A **filter on $\left({S, \preccurlyeq}\right)$** is a subset $\mathcal F \subseteq S$ which satisfies the following conditions:

- $\mathcal F \ne \varnothing$

- $x, y \in \mathcal F \implies \exists z \in \mathcal F: z \preccurlyeq x, z \preccurlyeq y$

- $\forall x \in \mathcal F: \forall y \in S: x \preccurlyeq y \implies y \in \mathcal F$

A filter $\mathcal F$ is proper if it does not equal $S$ itself.

From the definition of a filter on a set, we have:

A **filter on $T$** is a set $\mathcal F \subset \mathcal P \left({T}\right)$ which satisfies the following conditions:

- $T \in \mathcal F$

- $\varnothing \notin \mathcal F$

- $U, V \in \mathcal F \implies U \cap V \in \mathcal F$

- $\forall U \in \mathcal F: U \subseteq V \subseteq T \implies V \in \mathcal F$

We can identify:

- $\mathcal P \left({T}\right)$ with $S$
- $\subseteq$ with $\preccurlyeq$.

### Filter Not Empty

We have that $T \in \mathcal F$ and so $\mathcal F \ne \varnothing$.

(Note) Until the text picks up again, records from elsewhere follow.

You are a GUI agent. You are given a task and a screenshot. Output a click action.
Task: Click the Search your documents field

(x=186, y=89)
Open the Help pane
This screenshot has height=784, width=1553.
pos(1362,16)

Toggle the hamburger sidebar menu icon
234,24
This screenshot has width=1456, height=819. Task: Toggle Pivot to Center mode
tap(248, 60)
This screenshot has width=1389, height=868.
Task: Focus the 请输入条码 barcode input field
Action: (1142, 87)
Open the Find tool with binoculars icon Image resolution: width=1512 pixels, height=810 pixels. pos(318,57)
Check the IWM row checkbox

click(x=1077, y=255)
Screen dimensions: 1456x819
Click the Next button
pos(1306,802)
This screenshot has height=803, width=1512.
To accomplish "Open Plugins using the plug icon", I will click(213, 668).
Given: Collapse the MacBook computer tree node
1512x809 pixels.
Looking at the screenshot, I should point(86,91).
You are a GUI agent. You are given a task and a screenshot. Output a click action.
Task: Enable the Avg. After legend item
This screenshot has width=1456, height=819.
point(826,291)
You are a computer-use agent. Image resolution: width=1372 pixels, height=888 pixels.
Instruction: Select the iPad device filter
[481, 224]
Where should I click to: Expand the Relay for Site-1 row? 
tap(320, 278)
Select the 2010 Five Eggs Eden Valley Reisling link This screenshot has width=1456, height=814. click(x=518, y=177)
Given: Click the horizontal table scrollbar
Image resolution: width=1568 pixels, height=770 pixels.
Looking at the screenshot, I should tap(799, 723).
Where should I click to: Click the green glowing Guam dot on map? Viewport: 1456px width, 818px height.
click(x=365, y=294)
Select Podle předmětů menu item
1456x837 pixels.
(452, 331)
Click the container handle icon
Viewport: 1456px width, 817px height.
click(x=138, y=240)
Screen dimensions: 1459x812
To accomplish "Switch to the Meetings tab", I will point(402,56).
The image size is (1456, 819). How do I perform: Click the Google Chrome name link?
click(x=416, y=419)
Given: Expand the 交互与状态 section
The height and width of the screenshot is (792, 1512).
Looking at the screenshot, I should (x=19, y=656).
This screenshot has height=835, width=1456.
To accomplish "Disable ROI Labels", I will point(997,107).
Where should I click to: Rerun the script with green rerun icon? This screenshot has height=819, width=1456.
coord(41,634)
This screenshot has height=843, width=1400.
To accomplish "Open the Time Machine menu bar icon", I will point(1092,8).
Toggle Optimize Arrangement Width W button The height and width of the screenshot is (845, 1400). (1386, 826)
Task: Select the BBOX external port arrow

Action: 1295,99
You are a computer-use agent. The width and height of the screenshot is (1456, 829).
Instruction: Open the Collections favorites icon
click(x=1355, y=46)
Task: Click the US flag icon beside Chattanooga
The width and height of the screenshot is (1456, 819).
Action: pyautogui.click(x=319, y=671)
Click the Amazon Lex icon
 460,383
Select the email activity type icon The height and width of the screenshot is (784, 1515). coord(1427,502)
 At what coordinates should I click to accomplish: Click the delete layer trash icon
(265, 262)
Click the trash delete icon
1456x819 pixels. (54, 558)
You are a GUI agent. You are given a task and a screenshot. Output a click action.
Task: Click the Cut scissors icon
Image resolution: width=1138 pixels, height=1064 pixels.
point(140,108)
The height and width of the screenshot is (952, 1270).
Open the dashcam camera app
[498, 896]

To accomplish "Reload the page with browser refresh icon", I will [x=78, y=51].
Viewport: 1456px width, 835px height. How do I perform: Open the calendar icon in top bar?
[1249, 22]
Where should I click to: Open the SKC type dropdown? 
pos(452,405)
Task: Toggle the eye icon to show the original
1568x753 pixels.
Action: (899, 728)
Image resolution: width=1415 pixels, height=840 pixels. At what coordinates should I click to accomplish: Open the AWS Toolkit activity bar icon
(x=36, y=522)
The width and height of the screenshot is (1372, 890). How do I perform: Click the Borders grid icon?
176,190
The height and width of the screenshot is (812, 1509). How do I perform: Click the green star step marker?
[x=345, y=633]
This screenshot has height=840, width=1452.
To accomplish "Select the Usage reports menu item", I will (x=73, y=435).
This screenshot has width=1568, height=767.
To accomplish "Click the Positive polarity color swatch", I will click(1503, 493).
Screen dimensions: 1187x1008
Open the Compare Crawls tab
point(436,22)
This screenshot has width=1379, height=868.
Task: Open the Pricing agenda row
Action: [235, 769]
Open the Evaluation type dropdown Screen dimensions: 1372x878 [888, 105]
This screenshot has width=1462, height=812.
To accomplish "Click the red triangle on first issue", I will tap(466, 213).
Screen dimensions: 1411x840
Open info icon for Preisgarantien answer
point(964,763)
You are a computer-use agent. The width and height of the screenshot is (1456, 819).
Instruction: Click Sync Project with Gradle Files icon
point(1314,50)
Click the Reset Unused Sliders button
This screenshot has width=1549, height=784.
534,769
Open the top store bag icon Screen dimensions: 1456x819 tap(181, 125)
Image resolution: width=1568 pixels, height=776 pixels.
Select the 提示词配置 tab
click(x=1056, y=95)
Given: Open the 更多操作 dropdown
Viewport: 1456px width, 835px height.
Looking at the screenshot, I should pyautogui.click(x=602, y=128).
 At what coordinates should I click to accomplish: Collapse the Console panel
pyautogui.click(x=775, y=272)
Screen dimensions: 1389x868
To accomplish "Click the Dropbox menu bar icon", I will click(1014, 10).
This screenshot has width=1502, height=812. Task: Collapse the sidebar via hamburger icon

### Preceding Elements in Filter

We have that:

- $U, V \in \mathcal F \implies U \cap V \in \mathcal F$

From Intersection is Subset, we have that $U \cap V \subseteq U$ and $U \cap V \subseteq V$.

So identifying $U$ with $x$, $V$ with $y$ and $U \cap V$ with $z$ it is clear that:

- $x, y \in \mathcal F \implies \exists z \in \mathcal F: z \preccurlyeq x, z \preccurlyeq y$

### Succeeding Elements in Filter

We have that:

- $\forall U \in \mathcal F: U \subseteq V \subseteq T \implies V \in \mathcal F$

This can be rewritten:

- $\forall U \in \mathcal F, V \in \mathcal P \left({T}\right): U \subseteq V \implies V \in \mathcal F$

Identifying $U$ with $x$ and $V$ with $y$, this translates as:

- $\forall x \in \mathcal F, y \in S: x \preccurlyeq y \implies y \in \mathcal F$

### Proper Filter

For $\mathcal F$ to be a proper filter on $\left({\mathcal P \left({T}\right), \subseteq}\right)$, it must not equal $\mathcal P \left({T}\right)$.

This is seen to be satisfied by the axiom $\varnothing \notin \mathcal F$.

All axioms are fulfilled, hence the result.

$\blacksquare$

## Note about axioms

It seems at first glance that the demand $T \in \mathcal F$ is not axiomatic, as it is clear from the third property:

- $U \in \mathcal F: U \subseteq T \subseteq T \implies T \in \mathcal F$

However, one of the properties of a filter is that it is specifically not empty.

Specifying that $T \in \mathcal F$ is therefore equivalent to specifying that $\mathcal F \ne \varnothing$.

Thus it would be possible to cite the first axiom as $\mathcal F \ne \varnothing$ instead, but this is rarely done.